Kuprín tuvo una vida difícil y azarosa. Nació en 1870 en el pueblo de Narovchat. Su padre murió cuando el pequeño Aleksandr tenía apenas un año y, entre los seis y los diez, el niño vivió en un instituto para huérfanos porque su madre no tenía dinero para mantenerlo. Luego ingresó en la academia militar de Moscú y desarrolló una carrera en el ejército hasta que en 1894 se retiró. Mudado a Kiev, se dedicó de manera profesional a la escritura, que ya practicaba (había publicado un cuento y componía poemas que permanecían inéditos). En Ucrania se desempeñó como periodista; aunque más tarde viajaría intensamente, desempeñando los más variados oficios (cantante, actor, obrero, agricultor, pescador).

¿Qué resonancias traen al lector actual las páginas de Moloch, narración de 1896? El título refiere a la sanguinaria deidad homónima precristiana que exigía el sacrificio humano como prenda de adoración. El Moloch de Kuprín es una inmensa fábrica de laminación de metales para la industria ferroviaria, monstruosa en sus dimensiones, sus ruidos, la amenaza de sus peligros. Quienes alimentan su funcionamiento trabajan en condiciones de semiesclavitud, explotados por una casta de gerentes y directores sóolo ocupados en medrar, y un patrón -el burgués Kvashnín- que es hoy un estereotipo pero que en la narrativa de la época comenzaba a despuntar como arquetipo: desbordado por la gordura, autoritario, voraz, codicioso y carente de todo escrúpulo.

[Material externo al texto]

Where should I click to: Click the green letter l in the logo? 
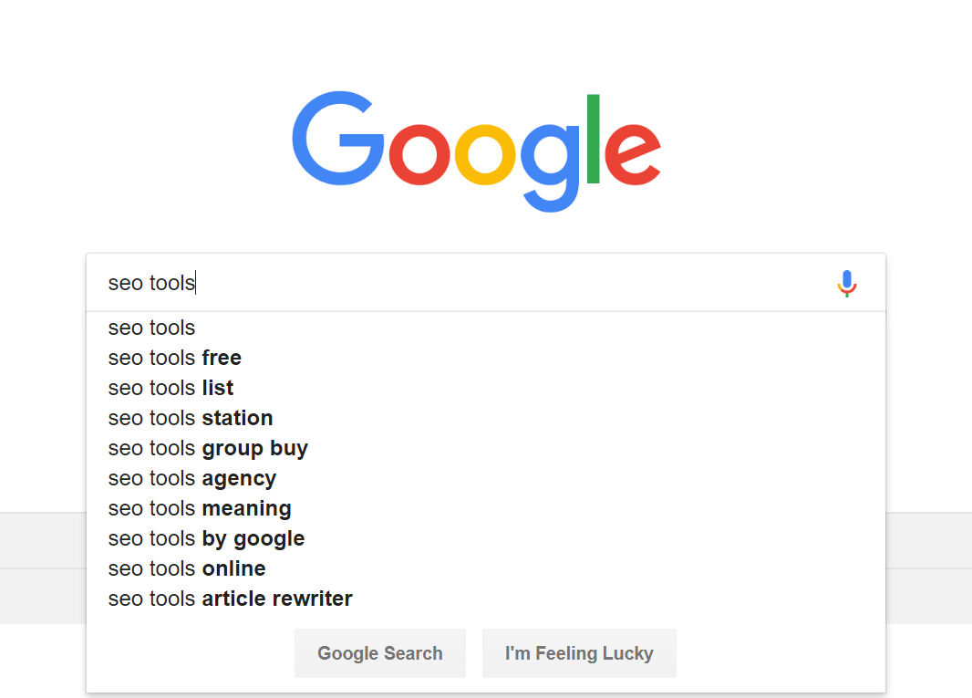594,139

La historia se cuenta desde el punto de vista del frágil ingeniero Bobrov, que trabaja en la fábrica aunque preferiría no hacerlo, y cuya sensibilidad le permite comprender las dimensiones de la injusticia y de la hipocresía social de ese pueblo de provincias que vive del gran Moloch y le rinde pleitesía. La desesperación de Bobrov, sometido a una vida que empobrece el espíritu, lo lleva a buscar la salvación en una mujer, a creer que se ha enamorado de la voluble y coqueta Nina Zinienko, hija de uno de los jefes de la fábrica y de una mujer ambiciosa, a la caza perpetua de maridos ricos para sus cuatro hijas. La parábola del ingeniero es el derrotero de una víctima.

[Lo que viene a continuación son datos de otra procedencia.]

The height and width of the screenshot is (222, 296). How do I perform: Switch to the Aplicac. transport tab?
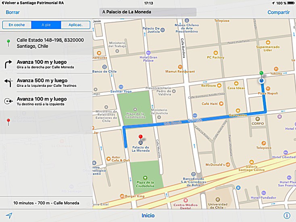tap(75, 25)

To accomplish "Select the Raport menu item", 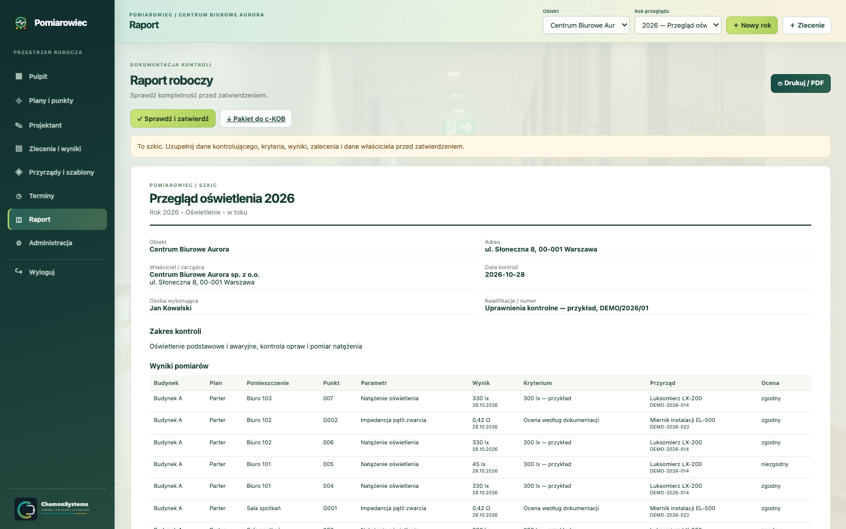I will point(58,219).
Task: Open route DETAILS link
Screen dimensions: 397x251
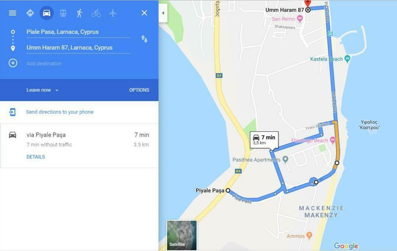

Los momentos más punzantes de la novela los alcanza Kuprín cuando pinta la personalidad de sus personajes. Esos retratos son siempre cuadros maestros, aun en sus trazos más leves. Como lo que de Kvashnín le dice a Bobrov un colega que lo admira: "Lo principal es que nunca conoce el asunto del que habla, pero lo toma con el mayor aplomo. Mañana lo escuchará y seguramente le parecerá que toda su vida no ha hecho más que ocuparse de altos hornos, pero, en verdad, entiende de ellos tanto como yo de sánscrito".